The Maltings Theatre’s first streaming show sensitively explores intimate female experiences
Monologues have been popular during the pandemic. The Bridge Theatre produced Alan Bennett’s Talking Heads – with an all-star cast – during the first lockdown; then came David Hare’s new one-man play Beat the Devil in the autumn and, nearly a year on from the start of the pandemic, the Maltings Theatre begins its streaming season with The Regina Monologues.

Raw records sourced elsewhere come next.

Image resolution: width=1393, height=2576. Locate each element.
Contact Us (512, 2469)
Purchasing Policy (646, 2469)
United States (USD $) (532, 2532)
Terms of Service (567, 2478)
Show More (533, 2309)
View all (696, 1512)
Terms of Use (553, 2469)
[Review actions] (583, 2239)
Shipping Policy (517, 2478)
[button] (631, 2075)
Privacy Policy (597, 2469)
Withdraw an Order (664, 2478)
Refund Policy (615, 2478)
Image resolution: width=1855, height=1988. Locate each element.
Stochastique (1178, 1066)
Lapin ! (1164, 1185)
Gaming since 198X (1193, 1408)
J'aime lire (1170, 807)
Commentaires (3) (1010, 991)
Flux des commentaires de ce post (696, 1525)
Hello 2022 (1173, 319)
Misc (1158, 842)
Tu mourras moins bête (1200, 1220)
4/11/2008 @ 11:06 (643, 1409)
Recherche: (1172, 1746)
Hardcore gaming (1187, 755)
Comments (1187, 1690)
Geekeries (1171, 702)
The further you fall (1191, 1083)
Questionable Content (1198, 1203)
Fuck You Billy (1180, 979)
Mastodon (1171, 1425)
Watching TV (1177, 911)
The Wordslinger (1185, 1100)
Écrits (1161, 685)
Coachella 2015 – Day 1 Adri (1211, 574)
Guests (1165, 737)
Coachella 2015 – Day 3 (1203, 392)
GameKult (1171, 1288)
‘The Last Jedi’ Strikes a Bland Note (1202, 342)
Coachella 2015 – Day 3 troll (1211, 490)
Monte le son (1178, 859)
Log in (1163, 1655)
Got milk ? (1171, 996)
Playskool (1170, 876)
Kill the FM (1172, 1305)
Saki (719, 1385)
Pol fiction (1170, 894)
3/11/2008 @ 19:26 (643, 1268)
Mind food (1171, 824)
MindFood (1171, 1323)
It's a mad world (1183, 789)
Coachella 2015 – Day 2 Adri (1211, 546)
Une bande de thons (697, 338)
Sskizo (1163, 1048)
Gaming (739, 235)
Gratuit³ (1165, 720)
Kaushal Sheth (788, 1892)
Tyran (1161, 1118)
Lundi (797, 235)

It’s a clever decision. Rebecca Russell and Jenny Wafer’s play, first performed in St Albans in 2004, is a modern update on the lives of Henry VIII’s six wives: middle-aged Cathy Aragon (Jill Priest) is desperate to conceive through IVF, but can’t convince her husband to masturbate into a pot; Jane Seymour (Lucy Crick) is a juice-cleansing, yoga-stretching neurotic; Katherine Parr (played with relish by Anna Franklin, who also directs) is a gold digger more concerned with booking a cruise than the futures of her husband’s three children.
Female experiences, including miscarriage and fertility struggles, are discussed intimately, sometimes painfully so, such as when Annie Boleyn (Amy Connery) describes the grief of losing her baby boy. The simple set shows each of the women in private spaces – a bed, a boudoir, a mother’s rocking chair – and Michael Bird’s lighting shrouds the women in darkness, further secluding them.
There are some fun updates to the play – references to Footballers’ Wives are replaced by Love Island – and in a post-show discussion, Franklin sensitively defends casting Sarah Priddy (Anne Cleves) as a transgender woman. While this is a play based on the lives of 16th-century women, it is very much rooted in and concerned with contemporary female experiences.